Passage provided -
########################################
Demystifying Error Correction: Convolutional Codes and the Viterbi Algorithm

Convolutional Encoding

Unlike block codes (like Reed-Solomon), Convolutional Codes do not have a fixed block size. Instead, they process a continuous stream of bits. The output at any given time depends not only on the current input bit but also on the previous $K-1$ bits, where $K$ is the Constraint Length.+1.

Convolutional codes are a class of error-correcting codes that generate parity symbols via the sliding application of a boolean polynomial function to a data stream. Unlike block codes, which process data in fixed-size chunks, convolutional codes process data sequentially, introducing memory into the system. This memory is key to their robust performance in noisy channels.

The Viterbi algorithm, proposed by Andrew Viterbi in 1967, is the most common decoding algorithm for convolutional codes. It is a maximum likelihood (ML) decoding algorithm that finds the most probable sequence of hidden states (the data sequence) given the observed sequence of symbols (the received signal).
########################################
Given material -
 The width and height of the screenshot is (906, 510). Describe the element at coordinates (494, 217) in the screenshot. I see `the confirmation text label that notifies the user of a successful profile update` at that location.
########################################
Given task A -
Answer these from the page on convolutional codes:
(i) Which block code does the page name as an example?
(ii) Who proposed the Viterbi algorithm, and in what year?
(iii) What does the page call key to the strong performance of convolutional codes in noisy channels?
Given task B - Pick up the page on convolutional codes and the Viterbi algorithm after its last sentence and keep writing it.

Answer A -
(i) Reed-Solomon.
(ii) Andrew Viterbi, in 1967.
(iii) The memory that sequential processing introduces into the system.

Answer B -
Construction of Convolutional Codes

A convolutional encoder is essentially a finite state machine (FSM). It consists of:

Shift Registers: A chain of $K$ memory elements (flip-flops) that hold the current and recent input bits. $K$ is known as the constraint length.
Modulo-2 Adders (XOR Gates): These sum specific bits from the shift registers to produce output bits.
Generators: These define which shift register taps are connected to which adder.

Parameters

$k$: Number of input bits shifted in at each time step (usually 1).
$n$: Number of output bits generated at each time step.
$R = k/n$: Code rate.
$K$: Constraint length (depth of the shift register).
$m = K – 1$: Number of memory elements.

Example: Rate 1/2, K=3 Encoder

Let’s construct a simple encoder with $R=1/2$ and $K=3$. This means for every 1 input bit, we get 2 output bits. The memory size is 2 bits.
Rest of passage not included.